- [Saved data entries]
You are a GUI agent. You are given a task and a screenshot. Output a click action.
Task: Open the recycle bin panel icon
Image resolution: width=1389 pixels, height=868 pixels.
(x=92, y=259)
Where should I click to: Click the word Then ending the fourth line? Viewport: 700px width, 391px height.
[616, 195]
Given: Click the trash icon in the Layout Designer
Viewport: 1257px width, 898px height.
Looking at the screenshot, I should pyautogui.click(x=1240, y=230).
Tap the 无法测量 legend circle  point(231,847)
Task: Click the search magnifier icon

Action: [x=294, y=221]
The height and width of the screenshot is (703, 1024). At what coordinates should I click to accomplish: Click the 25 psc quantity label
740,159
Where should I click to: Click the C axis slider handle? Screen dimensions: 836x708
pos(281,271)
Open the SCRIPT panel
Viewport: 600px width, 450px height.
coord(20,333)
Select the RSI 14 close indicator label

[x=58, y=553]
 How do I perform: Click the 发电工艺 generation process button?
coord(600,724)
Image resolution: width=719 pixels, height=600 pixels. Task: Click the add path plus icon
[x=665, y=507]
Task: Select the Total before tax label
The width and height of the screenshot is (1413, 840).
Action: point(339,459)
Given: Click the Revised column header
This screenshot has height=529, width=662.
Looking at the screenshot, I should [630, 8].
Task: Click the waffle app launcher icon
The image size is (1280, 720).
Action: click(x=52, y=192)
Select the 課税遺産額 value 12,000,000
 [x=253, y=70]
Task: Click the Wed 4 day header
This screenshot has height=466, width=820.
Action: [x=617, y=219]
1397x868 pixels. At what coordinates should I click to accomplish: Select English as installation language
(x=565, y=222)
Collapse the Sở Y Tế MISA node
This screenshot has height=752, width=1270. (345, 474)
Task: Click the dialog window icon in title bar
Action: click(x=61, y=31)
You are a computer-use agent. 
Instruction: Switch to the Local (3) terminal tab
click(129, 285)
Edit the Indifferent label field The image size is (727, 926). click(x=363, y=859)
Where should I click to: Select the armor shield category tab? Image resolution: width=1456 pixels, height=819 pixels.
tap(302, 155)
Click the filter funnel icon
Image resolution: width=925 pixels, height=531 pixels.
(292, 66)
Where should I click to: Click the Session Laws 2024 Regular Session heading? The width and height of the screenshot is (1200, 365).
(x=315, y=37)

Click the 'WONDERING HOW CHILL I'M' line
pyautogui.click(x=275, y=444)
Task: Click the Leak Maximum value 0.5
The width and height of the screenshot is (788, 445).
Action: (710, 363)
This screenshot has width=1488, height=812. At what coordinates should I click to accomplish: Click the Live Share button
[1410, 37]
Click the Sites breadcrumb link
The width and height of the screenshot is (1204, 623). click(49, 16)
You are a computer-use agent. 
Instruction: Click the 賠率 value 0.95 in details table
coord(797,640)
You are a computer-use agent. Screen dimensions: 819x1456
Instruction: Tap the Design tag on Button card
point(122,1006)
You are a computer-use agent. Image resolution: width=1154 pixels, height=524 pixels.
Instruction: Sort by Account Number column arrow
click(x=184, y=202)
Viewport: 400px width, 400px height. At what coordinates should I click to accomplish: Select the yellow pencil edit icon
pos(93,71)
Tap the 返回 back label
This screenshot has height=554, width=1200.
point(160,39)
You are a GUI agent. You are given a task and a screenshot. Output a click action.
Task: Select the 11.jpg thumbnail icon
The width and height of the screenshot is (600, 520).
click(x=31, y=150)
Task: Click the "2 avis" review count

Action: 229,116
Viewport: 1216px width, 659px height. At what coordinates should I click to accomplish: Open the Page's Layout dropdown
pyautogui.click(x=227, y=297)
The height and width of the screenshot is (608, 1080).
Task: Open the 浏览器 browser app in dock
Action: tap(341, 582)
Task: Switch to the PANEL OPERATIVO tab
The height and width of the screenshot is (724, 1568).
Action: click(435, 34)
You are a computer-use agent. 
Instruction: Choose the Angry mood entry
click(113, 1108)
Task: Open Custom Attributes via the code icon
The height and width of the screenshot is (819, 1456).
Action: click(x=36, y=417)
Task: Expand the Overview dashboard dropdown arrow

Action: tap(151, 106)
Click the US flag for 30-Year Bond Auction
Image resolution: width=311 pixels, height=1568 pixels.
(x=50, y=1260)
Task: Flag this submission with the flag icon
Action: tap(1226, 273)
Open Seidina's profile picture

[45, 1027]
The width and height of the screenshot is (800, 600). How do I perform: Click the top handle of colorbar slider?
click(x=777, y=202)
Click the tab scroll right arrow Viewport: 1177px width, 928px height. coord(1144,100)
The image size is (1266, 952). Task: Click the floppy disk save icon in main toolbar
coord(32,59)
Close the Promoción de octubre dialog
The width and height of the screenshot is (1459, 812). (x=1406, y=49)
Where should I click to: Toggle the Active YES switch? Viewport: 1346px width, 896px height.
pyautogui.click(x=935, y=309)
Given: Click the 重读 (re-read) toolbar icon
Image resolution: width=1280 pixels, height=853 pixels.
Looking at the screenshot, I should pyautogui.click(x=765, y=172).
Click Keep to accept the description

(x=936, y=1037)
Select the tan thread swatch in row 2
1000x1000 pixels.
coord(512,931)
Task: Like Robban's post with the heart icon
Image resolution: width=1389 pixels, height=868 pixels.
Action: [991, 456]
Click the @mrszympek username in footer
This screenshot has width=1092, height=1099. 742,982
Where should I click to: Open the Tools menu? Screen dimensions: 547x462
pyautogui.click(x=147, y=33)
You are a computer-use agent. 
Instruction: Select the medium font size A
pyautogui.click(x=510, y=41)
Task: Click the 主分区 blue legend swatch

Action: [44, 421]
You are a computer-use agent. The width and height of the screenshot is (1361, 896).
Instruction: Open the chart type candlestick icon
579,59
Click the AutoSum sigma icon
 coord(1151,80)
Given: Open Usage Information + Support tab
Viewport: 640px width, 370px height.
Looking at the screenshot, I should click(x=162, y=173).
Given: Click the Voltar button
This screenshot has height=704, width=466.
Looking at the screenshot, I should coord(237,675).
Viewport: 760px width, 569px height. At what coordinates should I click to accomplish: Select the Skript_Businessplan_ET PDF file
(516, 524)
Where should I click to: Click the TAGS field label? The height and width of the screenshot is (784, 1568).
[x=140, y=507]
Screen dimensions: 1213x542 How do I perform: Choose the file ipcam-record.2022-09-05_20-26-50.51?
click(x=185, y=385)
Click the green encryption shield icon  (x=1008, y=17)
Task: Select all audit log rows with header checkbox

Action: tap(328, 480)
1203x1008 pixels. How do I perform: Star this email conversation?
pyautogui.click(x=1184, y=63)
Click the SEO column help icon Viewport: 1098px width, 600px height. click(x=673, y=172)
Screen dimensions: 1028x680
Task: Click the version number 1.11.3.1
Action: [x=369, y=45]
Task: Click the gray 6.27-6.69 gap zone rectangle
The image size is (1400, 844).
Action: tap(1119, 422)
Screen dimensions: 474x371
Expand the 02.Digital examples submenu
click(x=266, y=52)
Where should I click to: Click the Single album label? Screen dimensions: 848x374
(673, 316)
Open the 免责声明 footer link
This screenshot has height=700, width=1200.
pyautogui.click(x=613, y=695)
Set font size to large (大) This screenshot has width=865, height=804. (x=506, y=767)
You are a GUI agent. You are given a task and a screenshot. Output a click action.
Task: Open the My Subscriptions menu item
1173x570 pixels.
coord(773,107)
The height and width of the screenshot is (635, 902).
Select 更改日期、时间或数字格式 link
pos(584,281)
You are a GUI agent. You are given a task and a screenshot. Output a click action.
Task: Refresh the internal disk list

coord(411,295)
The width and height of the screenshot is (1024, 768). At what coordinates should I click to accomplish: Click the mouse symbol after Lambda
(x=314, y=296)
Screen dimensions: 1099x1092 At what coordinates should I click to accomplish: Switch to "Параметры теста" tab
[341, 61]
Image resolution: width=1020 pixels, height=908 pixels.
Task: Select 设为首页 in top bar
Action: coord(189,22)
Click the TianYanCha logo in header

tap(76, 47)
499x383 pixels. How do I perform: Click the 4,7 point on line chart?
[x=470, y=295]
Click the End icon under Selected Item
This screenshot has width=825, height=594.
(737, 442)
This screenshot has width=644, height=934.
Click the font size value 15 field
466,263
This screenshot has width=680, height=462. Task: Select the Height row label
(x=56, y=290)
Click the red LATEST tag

- [WHAT THE TASK REQUIRES] Where the records above contain a line with "Click the font size value 15 field", repeat that line and each later line through the end, exactly, and nothing more.

- [ANSWER TO THE PROBLEM]
Click the font size value 15 field
466,263
This screenshot has width=680, height=462. Task: Select the Height row label
(x=56, y=290)
Click the red LATEST tag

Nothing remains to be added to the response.